Sebagian dari keturunan Hasyim dan Muththalib; bagian seorang anak lelaki sama dengan bagian dua orang anak perempuan, walaupun mereka orang kaya. Sebagian lagi untuk kaum fakir yang yatim’ sebagian untuk kaum miskin, dan sebagian lagi untukyang bepergian dalam kefakiran.
Wajib meratakan pembagian kepada empat ashnaf (keturunan Hasyim dan Muththalib, kaum fakir yang yatim, kaum miskin, ibnu sabil), yang hadir dan yang gaibnya dari tempat (pembagian) harta fai’
Boleh membedakan pembagian antara perorangan dari suatu ashnaf selain kerabat dekat (sebab sama dekatnya), tetapi tidak boleh berbeda antar ashnaf.
Kalau hasil fai’ nya sedikit, bila diberikan kepada seluruh mustahiq tidak akan menutup kebutuhan mereka, maka harus ditentukan paling membutuhkan saja dan tidak usah merata, karena darurat.
Kalau tidak ada sebagian ashnaf yang empat itu, maka bagiannya harus dibagikan kepada sisanya (mustahiq yang ada).
Menurut Imam (mujtahid) yang tiga (Abu Hanifah, Malik, dan Ahmad), boleh menggunakan seperlima dari harta fai’ untuk kemaslahatan umum, sedangkan menurut Mazhab Syafii yang seperlimanya tidak boleh untuk kemaslahatan umum.

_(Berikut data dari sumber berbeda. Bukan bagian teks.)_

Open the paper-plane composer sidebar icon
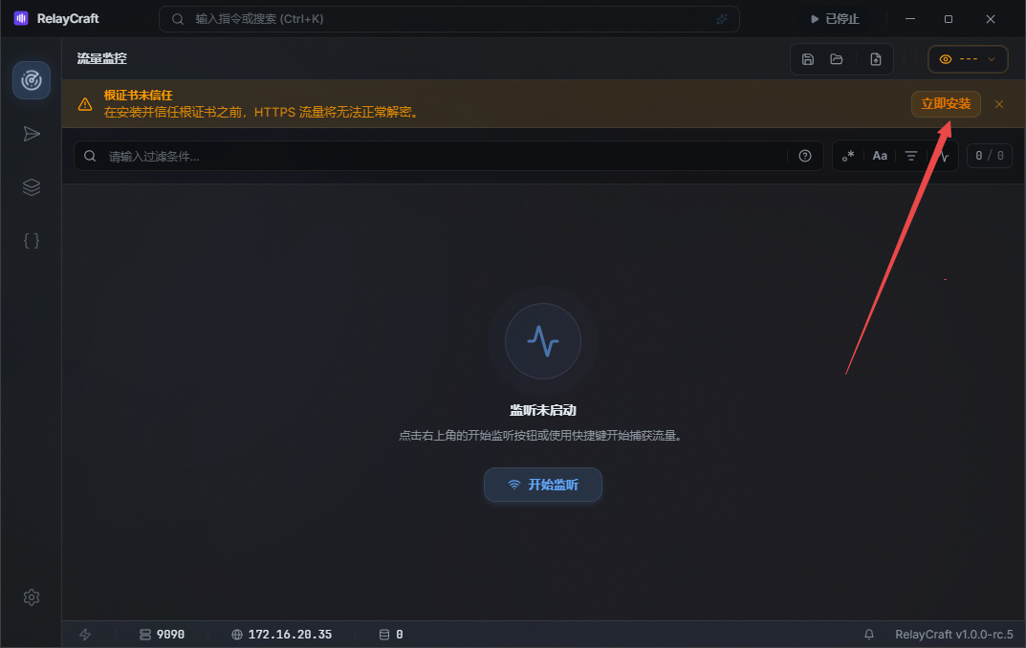 pyautogui.click(x=32, y=134)
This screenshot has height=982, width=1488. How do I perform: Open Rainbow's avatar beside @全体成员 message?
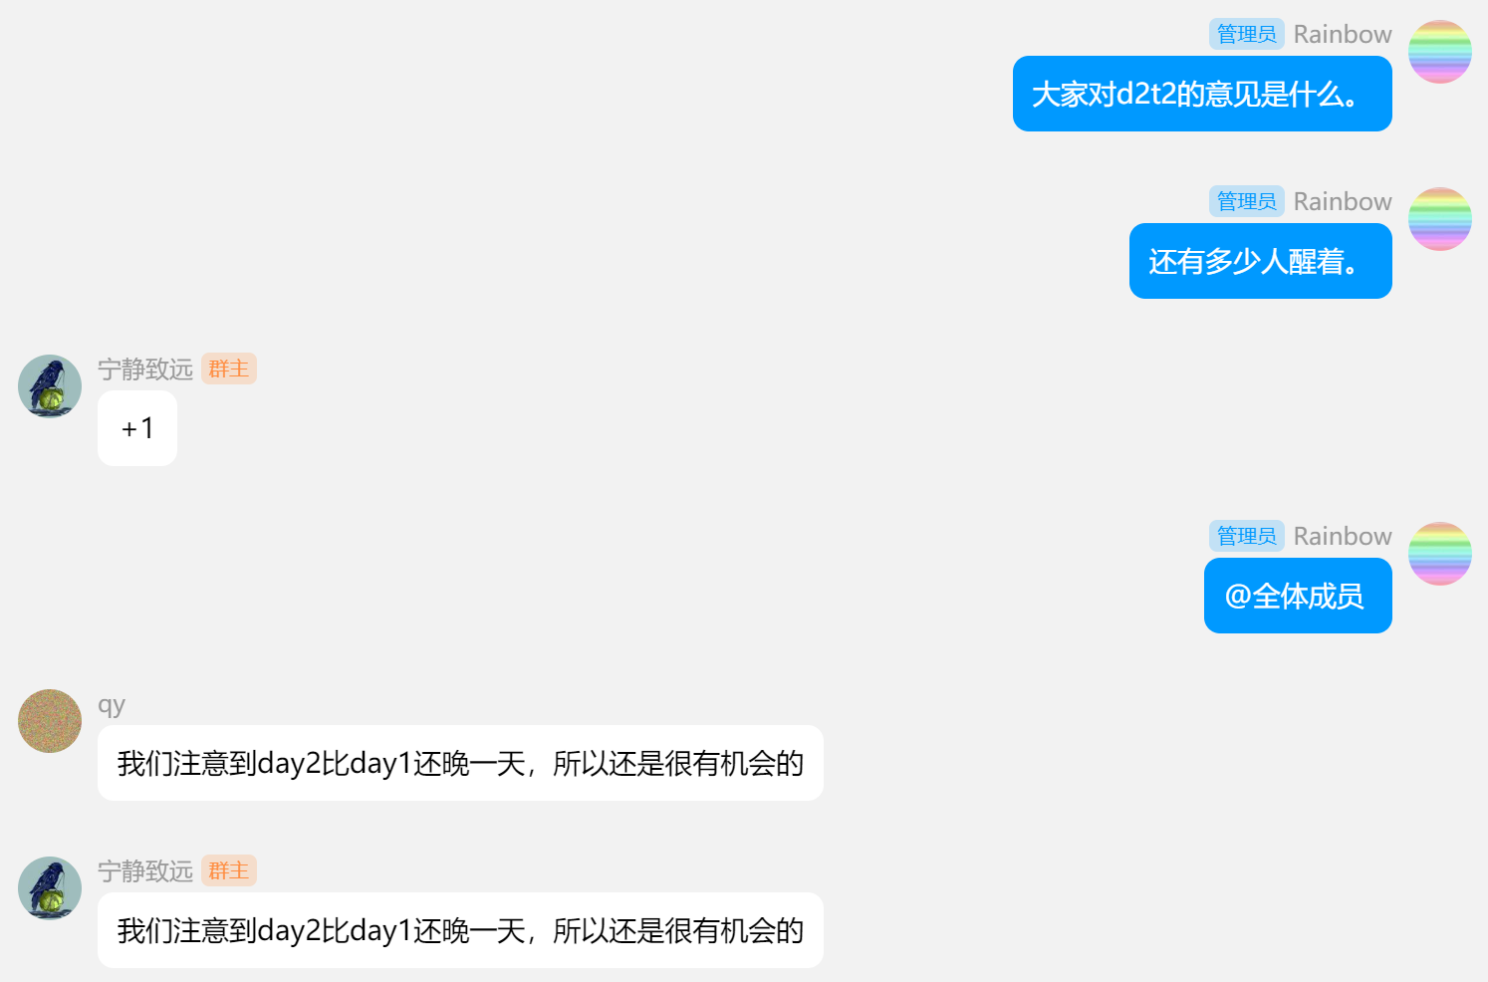tap(1439, 554)
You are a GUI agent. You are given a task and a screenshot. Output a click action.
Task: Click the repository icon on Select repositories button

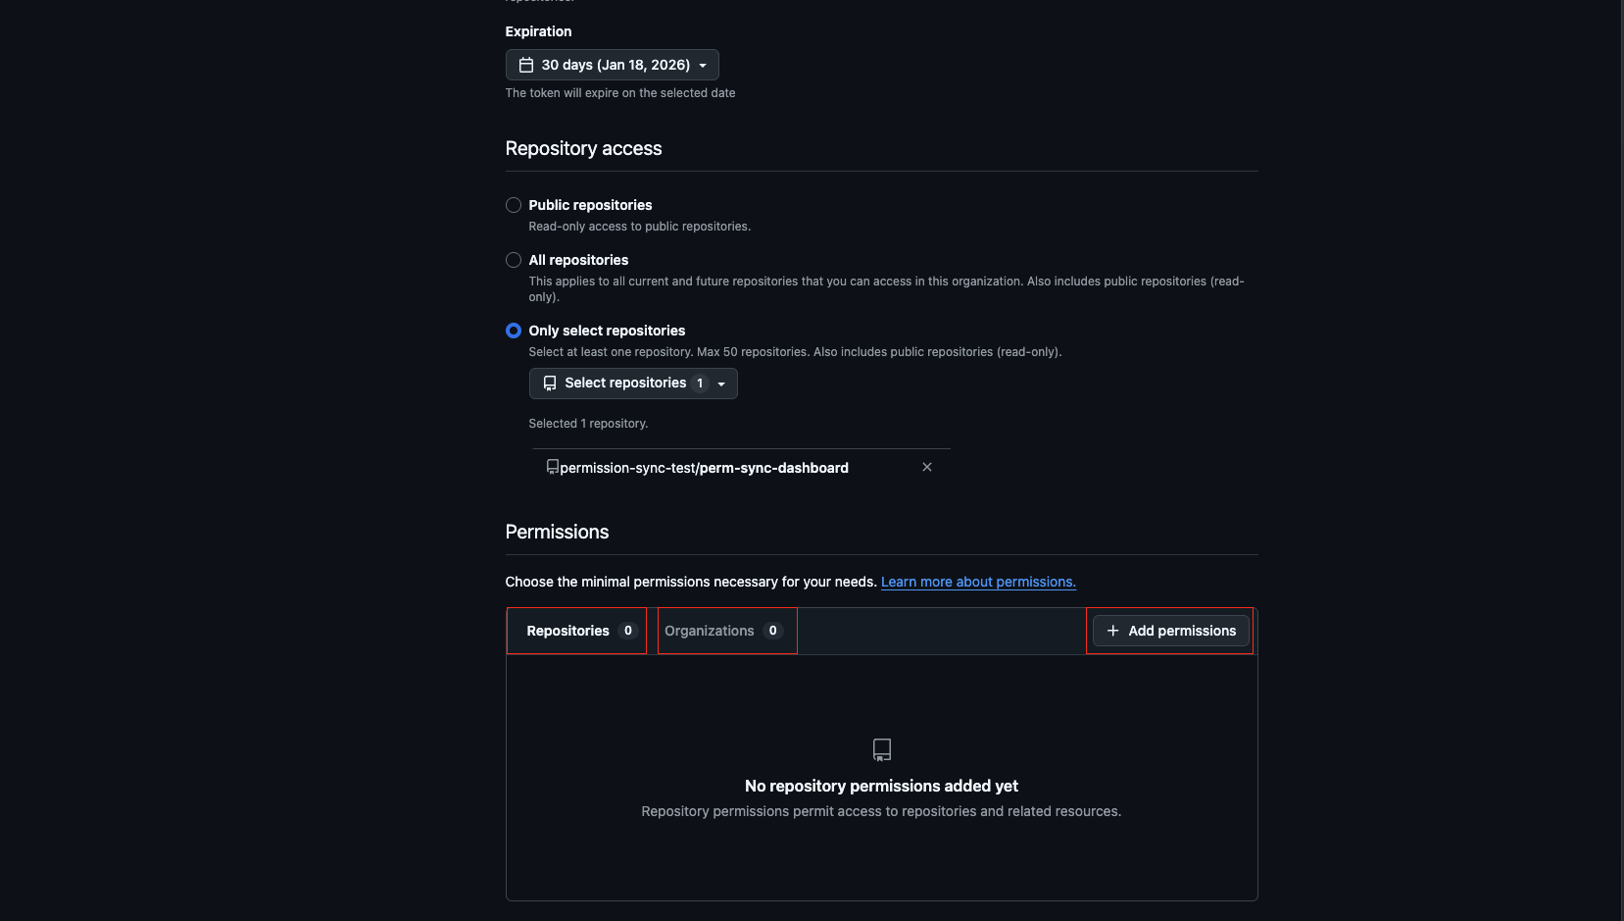550,384
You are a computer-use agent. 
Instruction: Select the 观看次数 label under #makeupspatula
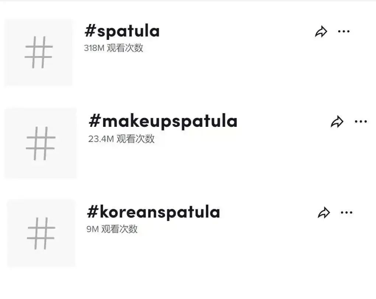[x=135, y=139]
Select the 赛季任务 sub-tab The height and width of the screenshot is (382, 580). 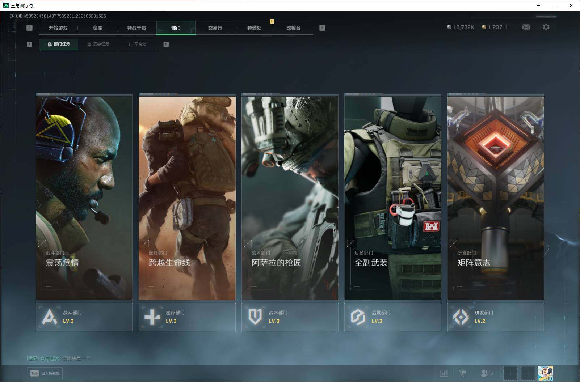(x=98, y=44)
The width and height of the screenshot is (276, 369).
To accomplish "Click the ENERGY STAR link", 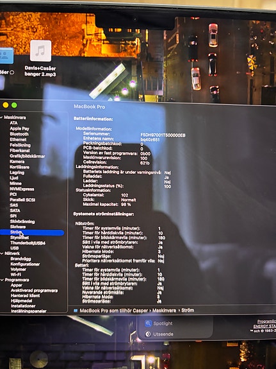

Dalam membagikan ghanimah, imam tidak boleh mensyaratkan, “Barang siapa yang merampas sesuatu, maka untuk dia.” (sebab dapat menimbulkan kekacauan).
Menurut kaul lainnya, “Imam boleh mensyaratkan demikian itu menurut imam-imam yang tiga juga.” Bahkan menurut Imam Abu Hanifah dan Malik r.a. “Imam boleh melebihkan pembagian antara seseorang dari orang lainnya.”
Pengaturan hukum harta ghanimah sebelum dibagikan
Apabila salah seorang dari perampas (ghanimah) memperoleh sesuatu dari hasil rampasannya sebelum dibagi lima dan dibagikan menurut hukum syara’, ia tidak boleh menggunakan harta itu, sebab harta itu termasuk barang serikat antara yang mendapat ghanimah dan yang berhak menerimanya (mustahiqqiin), sedangkan setiap yang berserikat tidak boleh menggunakan barang serikatnya tanpa izin teman lainnya.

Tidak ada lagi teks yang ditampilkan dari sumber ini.